## [Records for the exercise]
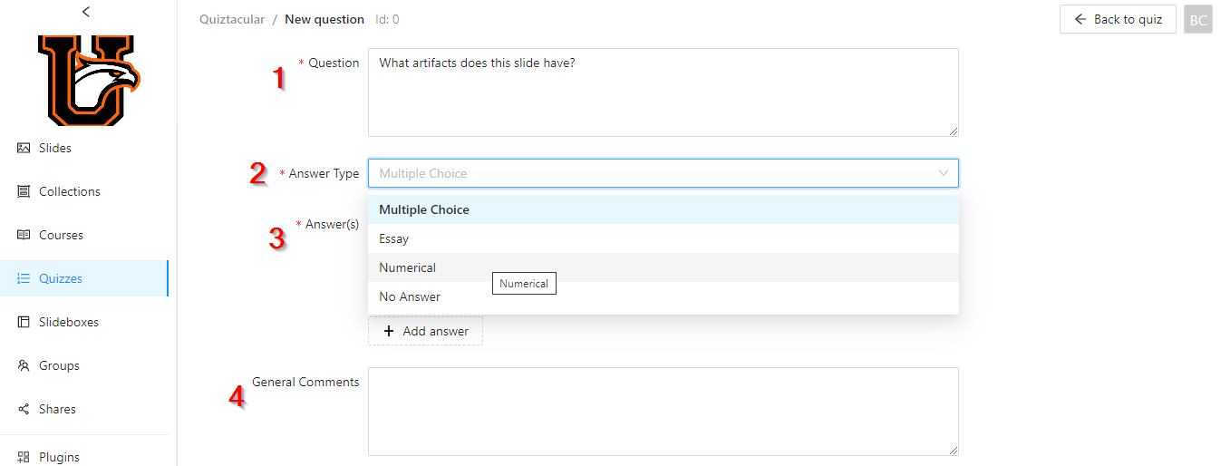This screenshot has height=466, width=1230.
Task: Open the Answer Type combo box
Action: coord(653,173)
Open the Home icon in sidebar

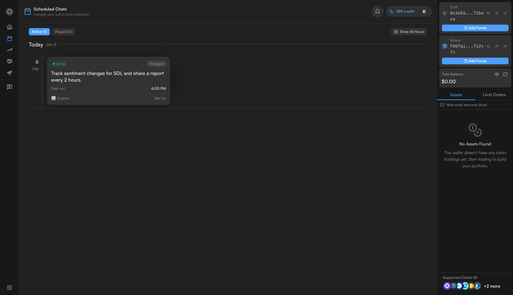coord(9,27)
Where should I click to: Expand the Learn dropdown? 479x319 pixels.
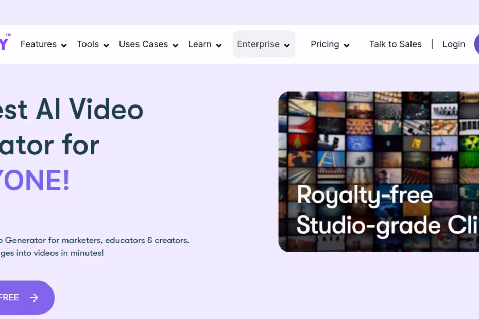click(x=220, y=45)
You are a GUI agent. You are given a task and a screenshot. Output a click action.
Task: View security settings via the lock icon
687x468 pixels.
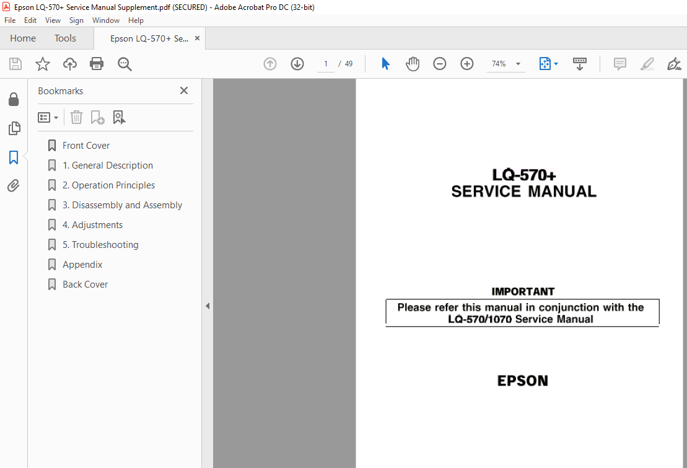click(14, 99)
...
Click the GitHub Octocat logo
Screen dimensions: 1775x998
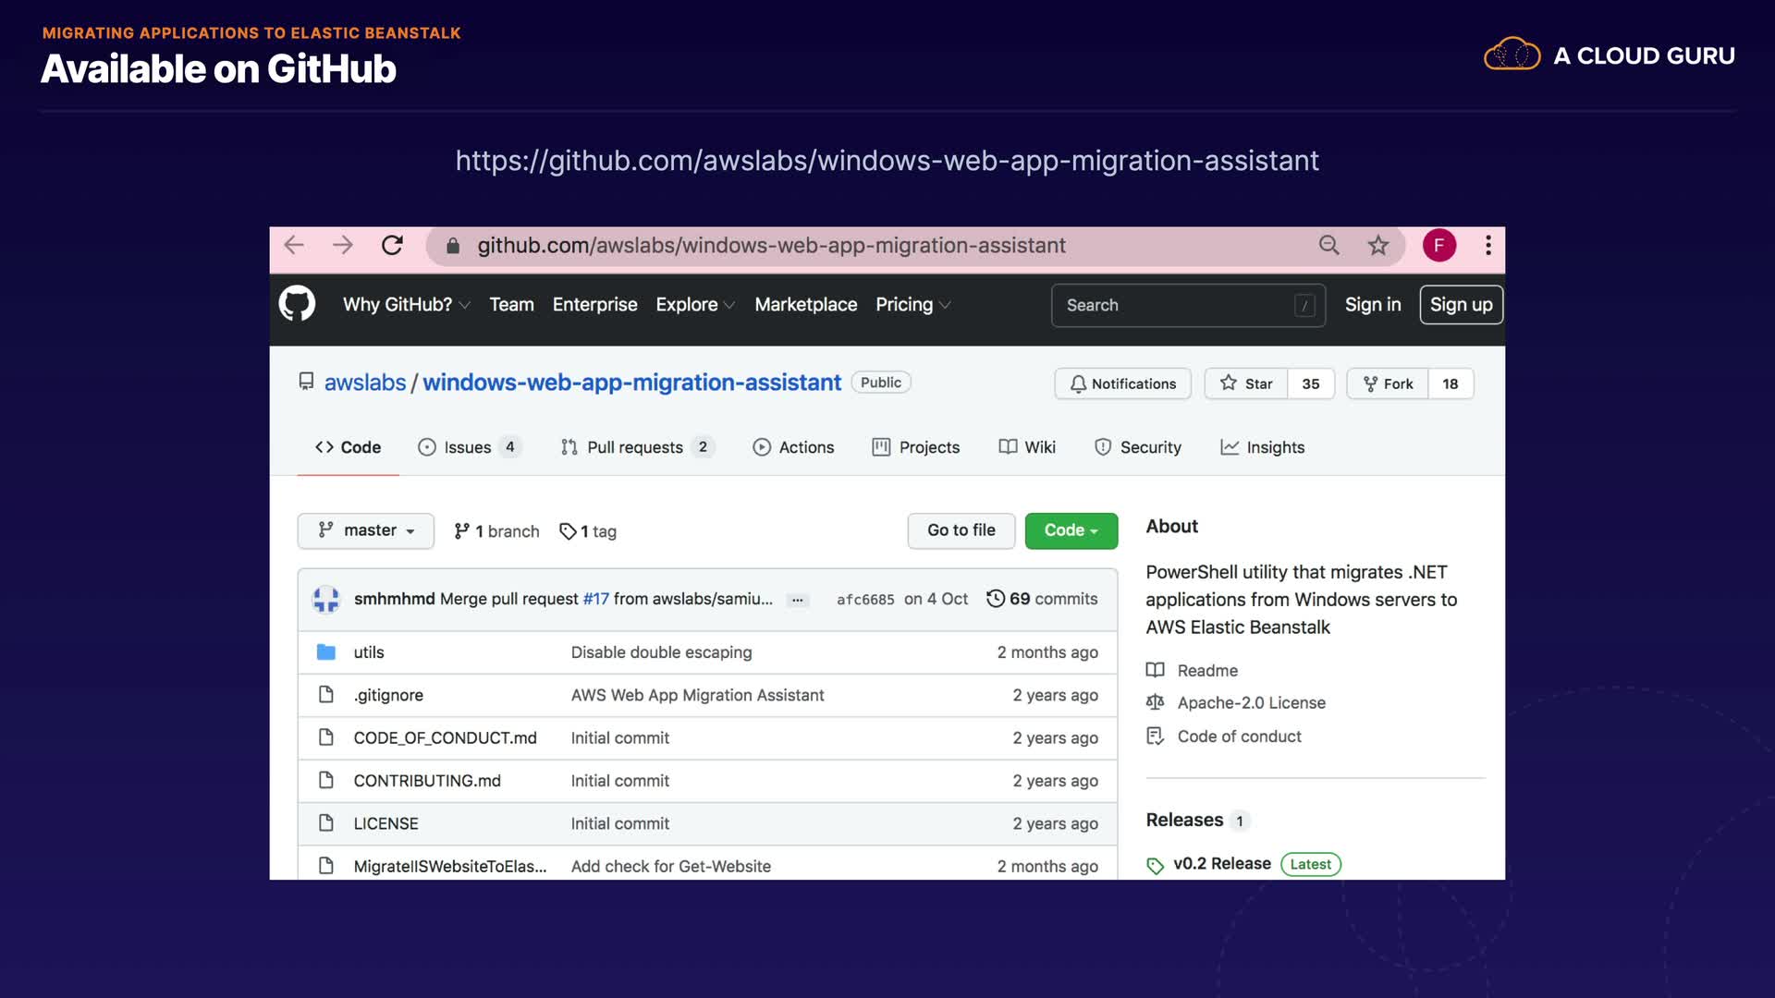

## [Short exercise]
Render the listing as a Markdown table with the columns Row and Listing line, starting at the line that contains "Click the GitHub Octocat logo" and ending after the line that contains "Screen dimensions: 1775x998". Include only those lines, and leave out any blank ones.

## [Correct answer]
| Row | Listing line |
|---|---|
| 1 | Click the GitHub Octocat logo |
| 2 | Screen dimensions: 1775x998 |